I’m updating our story as so much has changed. With very little answers.

We are staying positive and hopeful 2026 will be our year we will figure this out!

Waiting on the big genetic testing and after we get that back on to Michigan to see the Lipodystrophy Specialist.

Emberly has to spend two nights in the hospital to have her seizures monitored.

My husband was supposed to go back to work but he can’t. He worked from March to August and it worsened his condition. It increased his syncope epsiodes and made his lupus harder to manage. We can’t risk any illness with his WBC count being so low and being immune compromised. He has zero body fat left. He needs to relax and rest but saving this farm and helping our kids takes priority.

This has put us in a very tight place with our business and farm. We never imagined coming back to Wisconsin and being given the opportunity to purchase this Orchard and watch the magic and beauty of what it brings to our family and the community to have it hang in the balance.

We’ve prayed, we’ve begged, we’ve asked for forgiveness for any and all past sins, in previous lives.

I need my husband and children back to some resemblance of normal. When I fell in love with my husband I let go of everything, and he became my rock. The one I lean on when the world gets to be too overwhelming.

We have had to increase our go fund me as my husbands condition isn’t improving and the next two months are filled with 7 or more doctors visits each week. Sometimes 4 in one day.

I’ve postponed my physical therapy and neurosurgeon appointments to the side for now so that I can put my everything into the business and getting our family the help they deserve.

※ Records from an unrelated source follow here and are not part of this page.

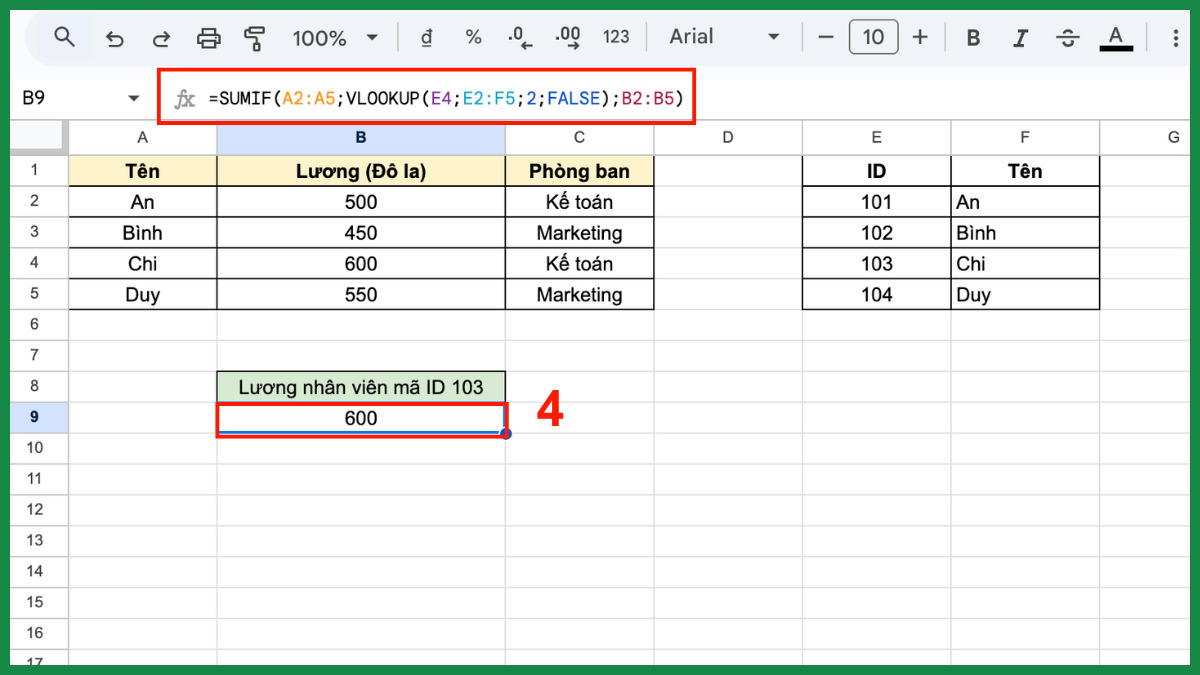
Task: Open the 100% zoom dropdown
Action: pyautogui.click(x=335, y=38)

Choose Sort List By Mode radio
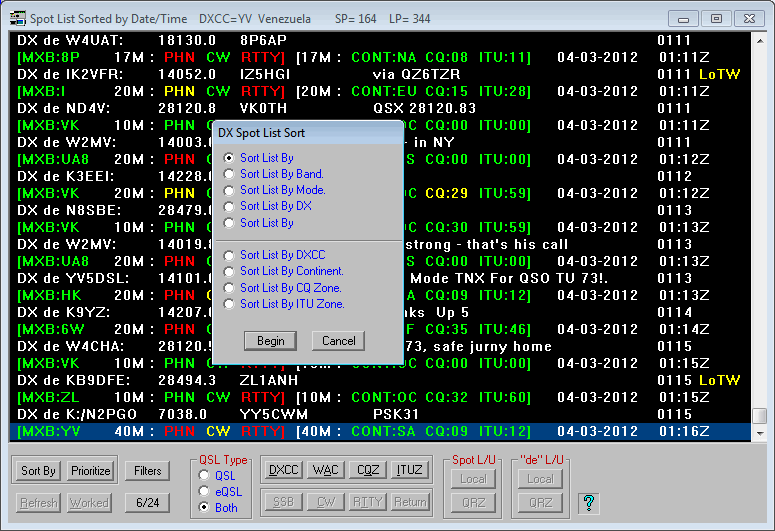(x=230, y=190)
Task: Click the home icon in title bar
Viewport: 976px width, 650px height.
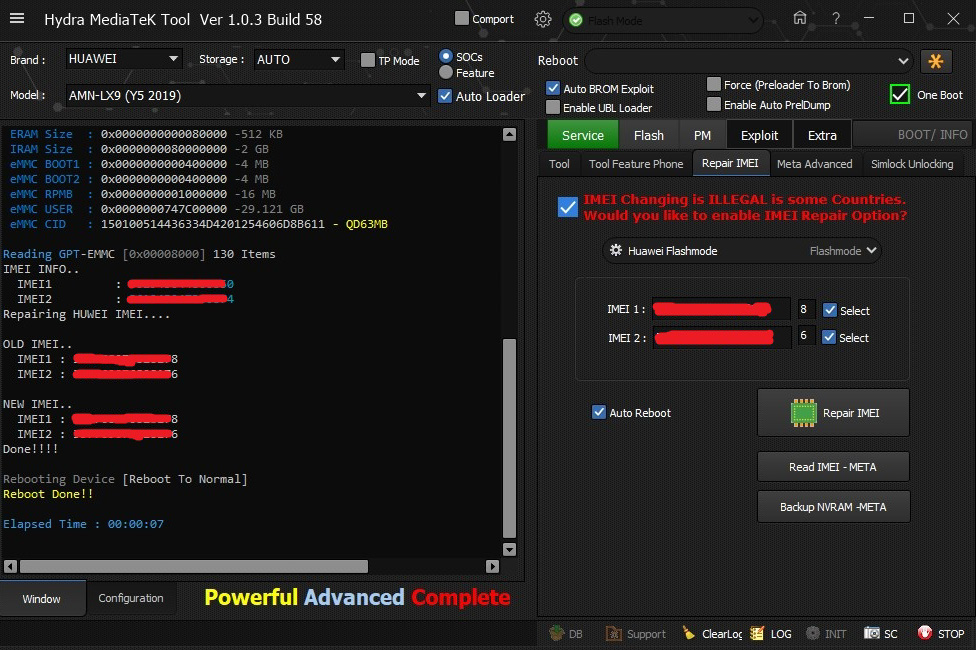Action: click(x=799, y=19)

We won’t give up but living on one income coupled with so many appointments and driving has kept us in an extremely tight situation. So we are asking everyone to please share our go fund me. If you don’t like that platform we also posted our other links.

How it all started:

We are The Graves Family and our children are dealing with a rarely diagnosed medical condition called PANDAS. (Pediatric AutoImmune Neuropsychiatric Disorders Associated with Strep Infections) Their mom is also battling 9 months of strep and a brain cyst that could be a tumor. That is causing her to loose her vision m, balance, and quality of life.

Our life was turned upside down in August 2023 when our three children started to exhibit behavior way out of their “norm”. After many frantic phone calls and messages I was advised to take all the children to their primary doctor to have Rapid Strep tests. Without the normal sore throat, cough, and fever all the doctors were shocked when all three kids were positive for strep. Their only symptoms were neurological in nature, pointing to swelling in the brain from the strep infection that had been hiding unchecked in their bodies for over 2 months.

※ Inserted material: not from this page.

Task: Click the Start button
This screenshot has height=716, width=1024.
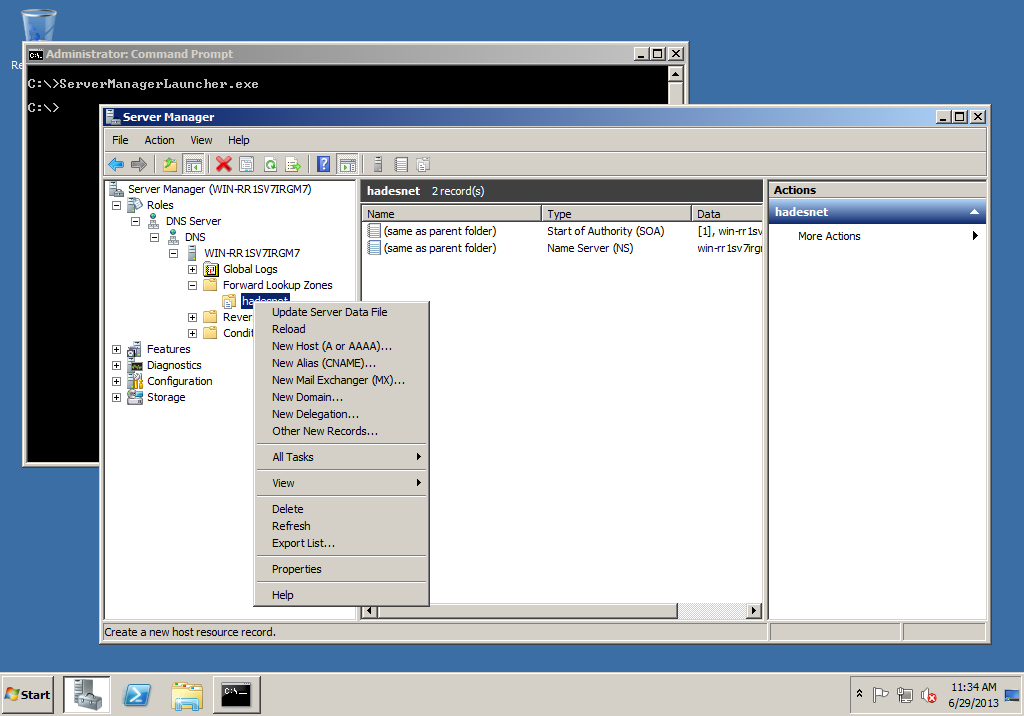Action: pos(28,694)
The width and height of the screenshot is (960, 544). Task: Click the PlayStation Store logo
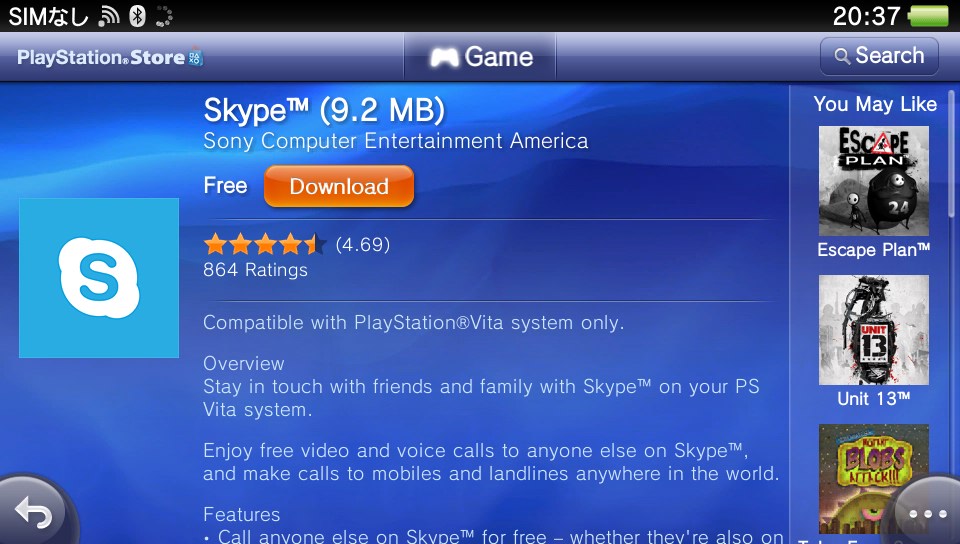110,57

With this illness the children are dealing with extreme separation anxiety, OCD, food aversions, tics, hyperactivity, choreiform movements, Akathisia, so many different sensory processing abnormalities, and hallucinations.

Tyden is on long term antibiotics and the girls have both been on numerous rounds of antibiotics. The strep just keeps coming back. Now that we know what the classic signs are of PANDAS we can see that this may have been something Tyden has been struggling with since he was 3/4 years old.

I’ve even been hit with Strep and done a round of antibiotics. There are vitamin deficiencies that have to be corrected, and tons of probiotics to take (specifically ones that don’t contain strep).

Our children do not have regular sleep schedules as nightmares, bodies that don’t calm down at night, and severe joint pain make it extremely hard to sleep or even get a restful sleep.

I have been taking care of the children, their schooling, and doctors appointments. While Tyler has taken a leave of absence from his job as an Electrician to take on all of the responsibilities of the farm, orchard, store and deliveries while I focus completely on getting the kids back to their normal.

Tyden is waiting on ENT Specialists at Children’s hospital in Madison to have his tonsil removed, again. This will hopefully help with his obstructive sleep apnea that is causing him to stop breathing multiple times each night. That is scheduled in February, hopefully he’ll get in sooner!

Emberly gets to see a more local ENT, this week and we should know more about her tonsil situation soon.

We are asking for everyone’s help and support in our time of need. The specialists the kids have to go to are not accepting new patients at the moment. Which leaves us with the only other option in the state of Wisconsin being an out of Pocket PANDAS specialist in Port Washington.

You can read our story progress from all of our updates. Thank you for taking the time to read this.